Abbaye de la Trinité de Vendôme, clef de voute de la transfiguration

Abbaye de la Trinité de Vendôme, clef de voute de la transfiguration.

 

Selon l'évangile de Saint Mathieu (chapitre 17, v.1 à 13) les trois disciples qui accompagnent le Christ sur la montagne, Pierre Jacques et Jean, voient son visage devenir resplendissant comme le Soleil, ses vêtements devenir lumière. Elie et Moïse apparaissent alors, s'entretenant avec Jésus-Christ. L'ancienne alliance entre Dieu et les hommes et ainsi confirmée par cette nouvelle alliance.

 

 

Passons aux deux clefs de voute du transept sud.

Près de la verrière une Vierge à l'Enfant à la polychromie intacte délivre son message. La Vierge, en buste, a un visage jeune. Ses traits sont doux, la joue tintée de rose et les lèvres soulignées d'un fine coloration rouge, comme son Enfant. Elle est la reine du ciel. Elle porte en conséquence une couronne d'or ourlée d'orange à son sommet. Les volutes de la couronne représentent traditionnellement des fleurs de lys. Son voile blanc, couvrant ses cheveux, descend sur ses épaules de manière réaliste et douce. Son manteau est de couleur rouge. Les figurations conventionnelles utilisent le bleu pour la Vierge Marie, comme chez les peintres italiens. Le rouge est la couleur des peintres flamands, engagés à montrer l'action des hommes de leur siècle. Il n'est pas sans intention que notre Vierge ait son manteau de cette couleur. L'enfant Jésus, au corps d'adolescent, est posé sur les genoux de sa mère. Son visage est presque celui d'un adulte.

 

Abbaye de la Trinité de Vendôme, clef de voute de la Vierge à l'Enfant.

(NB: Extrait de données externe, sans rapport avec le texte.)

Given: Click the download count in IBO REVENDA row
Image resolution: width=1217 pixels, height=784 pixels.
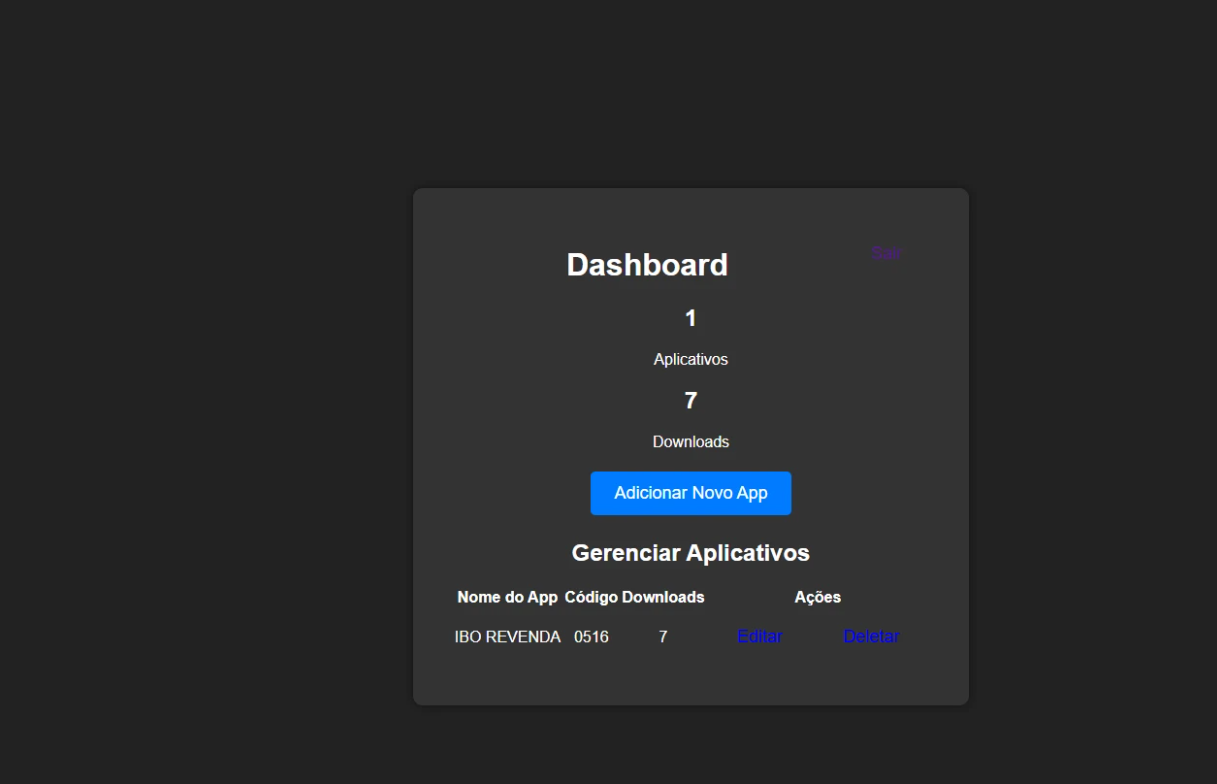Looking at the screenshot, I should (x=663, y=637).
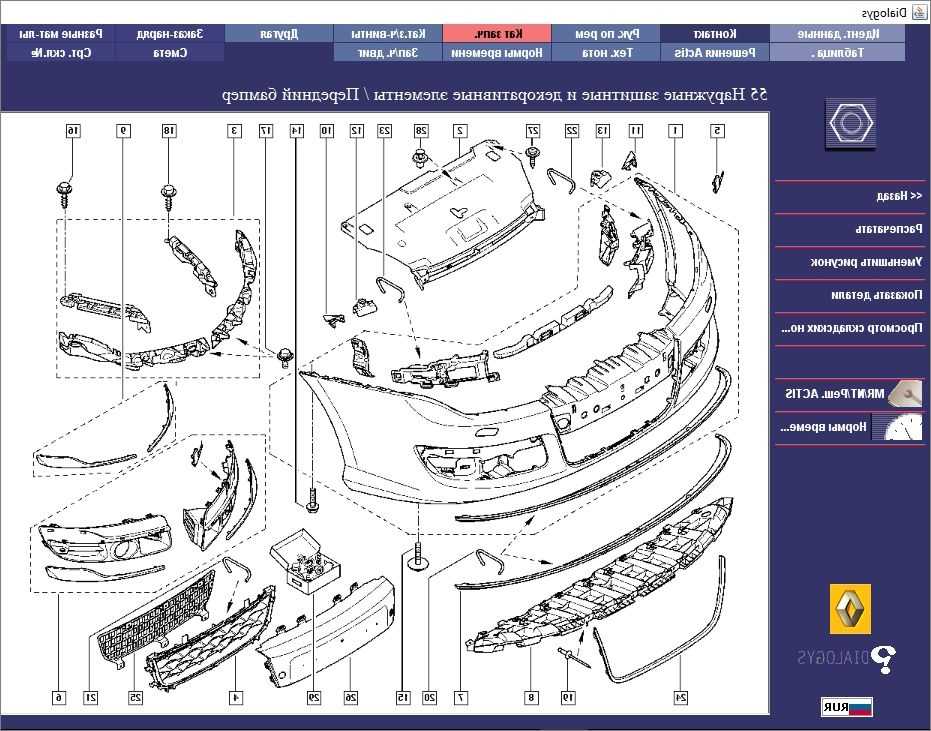Open the Нормы времени tab
The image size is (931, 731).
497,52
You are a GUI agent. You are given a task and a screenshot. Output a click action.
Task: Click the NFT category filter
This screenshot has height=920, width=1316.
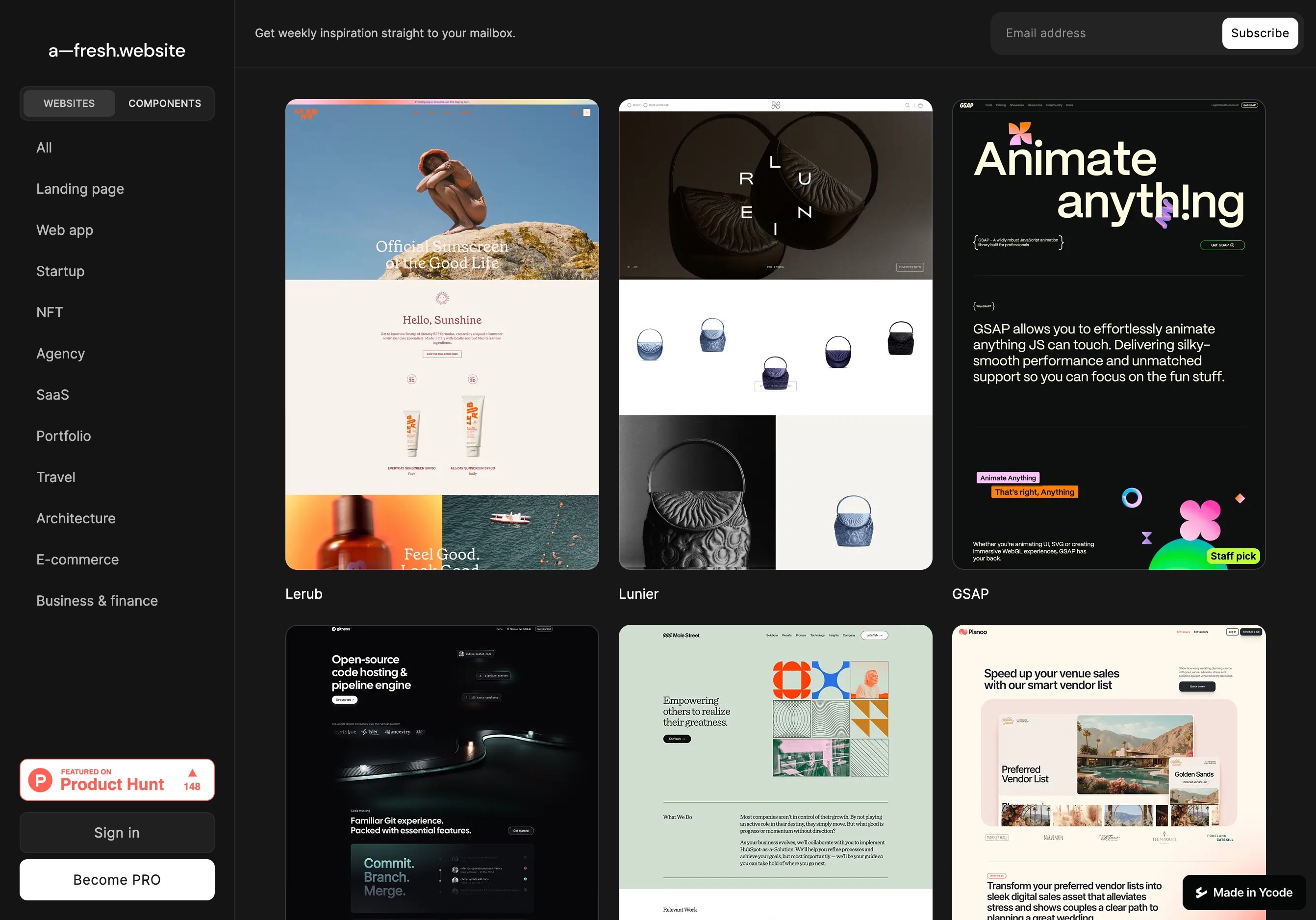click(x=49, y=311)
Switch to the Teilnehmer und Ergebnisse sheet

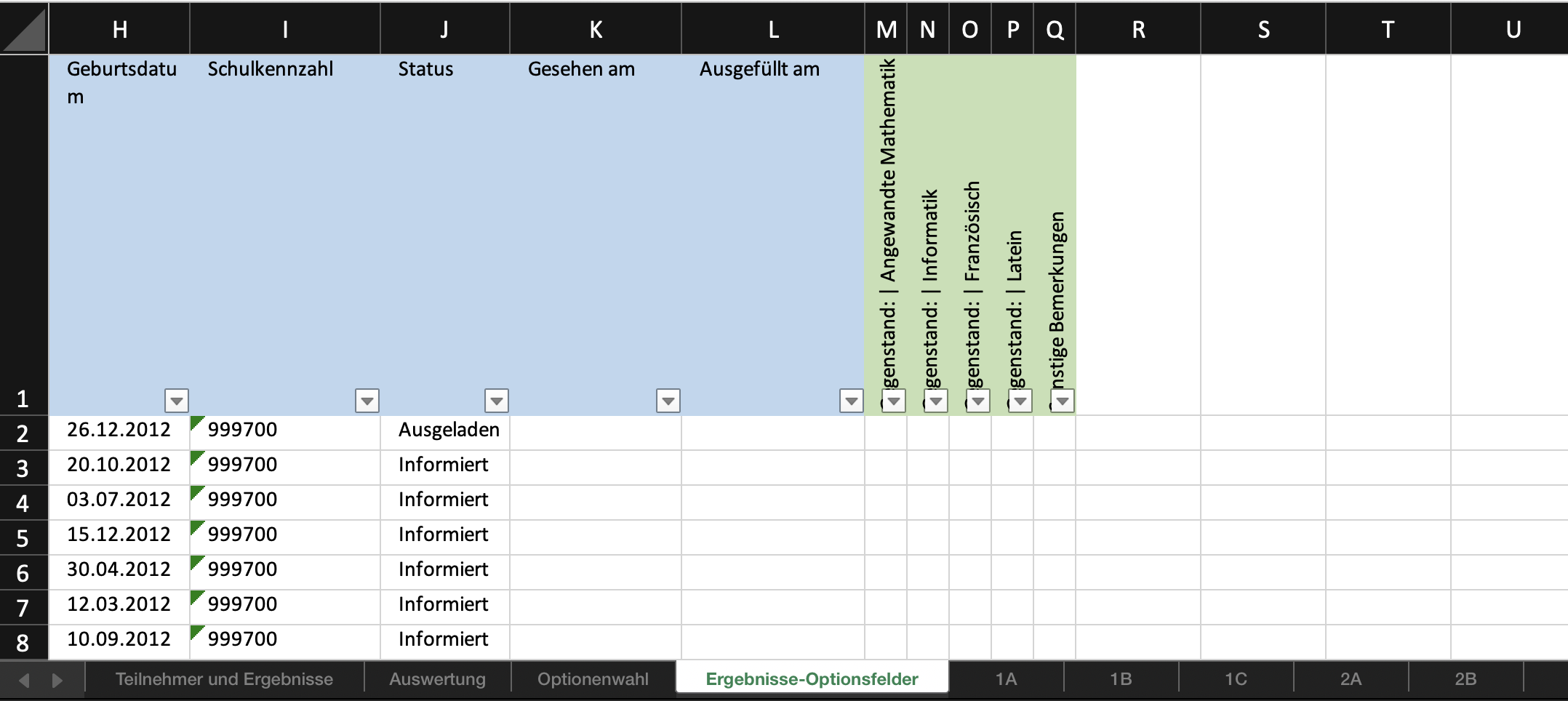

Abbaye de la Trinité de Vendôme, clef de voute de la Vierge à l'Enfant.

 

De sa main gauche Jésus joue avec le voile de sa mère. En retour Marie tend une boule orange à son Fils, habillé d'une tunique d'or, symbole de souveraineté. Ses yeux grands ouverts, comme figés, Marie regarde cette boule, globe du monde mais aussi pomme du mal (malum-i en latin, signifiant également "pomme" et "mal"). Elle lui offre ainsi la souveraineté sur le monde comme l'emblème de la passion et du sacrifice qu'il va devoir consentir dans sa chair, avant de pourvoir être auréolé du chrisme, symbole de sa résurrection, après sa passion et sa mort. Traditionnellement l'Enfant Jésus porte lui-même dans sa main un symbole de sa future passion, une grenade, un corail rouge, une rose. Ici, étonnamment, c'est la mère qui donne à son fils l'objet préfigurant sa destinée. La couleur rouge du manteau se comprend mieux. Marie est active dans ce qui va arriver de tragique à son fils, elle l'accepte par avance.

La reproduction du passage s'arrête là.